To each of your receipts, you can assign a vector in R^n by putting the number of times the ith product was bought in that particular receipt in component i of your vector. Where it gets interesting is whether all your products are bought on a discrete basis or not, for example, can you sell 25.9393493 pounds of rice? Or are your components going to be integers? Either way, name this set of vectors of all your receipts H.

Now, the prices you're after can be represented by an nxn diagonal matrix (call M), where the (i,i)th entry represents the price of product i. Thus, for any vector h in H, you have that Mh (matrix-vector multiplication) = the cost of that receipt.

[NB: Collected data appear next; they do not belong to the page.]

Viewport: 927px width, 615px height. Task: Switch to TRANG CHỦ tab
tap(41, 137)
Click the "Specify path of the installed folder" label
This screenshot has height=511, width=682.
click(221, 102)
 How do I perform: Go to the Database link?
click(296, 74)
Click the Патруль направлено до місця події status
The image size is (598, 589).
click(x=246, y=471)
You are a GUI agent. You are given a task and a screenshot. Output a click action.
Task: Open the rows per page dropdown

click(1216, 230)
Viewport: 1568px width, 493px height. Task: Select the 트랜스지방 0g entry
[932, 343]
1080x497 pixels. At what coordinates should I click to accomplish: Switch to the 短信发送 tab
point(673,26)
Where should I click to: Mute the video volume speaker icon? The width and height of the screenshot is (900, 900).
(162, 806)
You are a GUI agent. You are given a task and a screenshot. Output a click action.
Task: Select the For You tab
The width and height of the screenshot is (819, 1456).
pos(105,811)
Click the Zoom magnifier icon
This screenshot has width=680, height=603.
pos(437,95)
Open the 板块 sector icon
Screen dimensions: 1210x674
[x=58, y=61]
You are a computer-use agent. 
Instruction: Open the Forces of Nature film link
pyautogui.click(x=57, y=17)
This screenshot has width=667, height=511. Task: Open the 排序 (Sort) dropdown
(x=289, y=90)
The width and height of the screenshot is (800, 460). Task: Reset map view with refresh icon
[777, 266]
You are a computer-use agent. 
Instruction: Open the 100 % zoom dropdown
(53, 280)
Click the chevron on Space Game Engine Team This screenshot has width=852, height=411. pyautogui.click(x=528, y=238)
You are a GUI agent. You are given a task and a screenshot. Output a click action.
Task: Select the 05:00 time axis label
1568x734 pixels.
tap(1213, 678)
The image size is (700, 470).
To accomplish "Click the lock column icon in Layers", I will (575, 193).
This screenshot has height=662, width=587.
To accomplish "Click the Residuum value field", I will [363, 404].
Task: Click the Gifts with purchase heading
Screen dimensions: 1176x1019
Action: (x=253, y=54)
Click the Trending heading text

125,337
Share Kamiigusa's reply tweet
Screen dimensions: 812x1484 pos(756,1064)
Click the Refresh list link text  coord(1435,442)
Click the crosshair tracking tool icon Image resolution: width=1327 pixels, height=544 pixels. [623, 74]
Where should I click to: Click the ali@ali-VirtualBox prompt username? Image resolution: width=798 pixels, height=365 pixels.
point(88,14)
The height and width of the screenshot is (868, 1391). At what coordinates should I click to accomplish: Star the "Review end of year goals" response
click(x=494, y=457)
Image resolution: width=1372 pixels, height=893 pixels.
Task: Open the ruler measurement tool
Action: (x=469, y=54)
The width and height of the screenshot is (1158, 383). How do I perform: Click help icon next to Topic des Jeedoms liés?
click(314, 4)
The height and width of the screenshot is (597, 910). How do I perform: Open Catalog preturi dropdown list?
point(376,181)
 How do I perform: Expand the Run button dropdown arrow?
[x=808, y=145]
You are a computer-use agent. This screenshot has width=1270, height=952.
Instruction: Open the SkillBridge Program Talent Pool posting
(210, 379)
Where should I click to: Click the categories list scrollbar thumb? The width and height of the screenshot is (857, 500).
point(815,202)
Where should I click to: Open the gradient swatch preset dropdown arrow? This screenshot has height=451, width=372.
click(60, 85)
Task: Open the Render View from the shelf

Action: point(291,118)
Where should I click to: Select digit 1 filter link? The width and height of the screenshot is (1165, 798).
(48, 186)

You will be able to know the exact price of every product if and only if span(H) = R^n. As a proof:

Suppose span(H) = R^n. Then the standard basis vectors of R^n (which are the exact vectors you're after) can be written as linear combinations of vectors in H. Suppose you want to know the price of the ith product your store sells, and further suppose there is some linear combination of vectors of H, called W such that W = i. You have enough information to compute MW = Mi, but then that would tell you what the (i,i)th entry of M is, so you know the price of i.

Suppose now that span(H) != R^n. Then, H is not a basis for R^n. So H does not contain any basis for R^n. So there exists some standard basis vector of R^n that you can't compute as a linear combination, and so you can't get the price.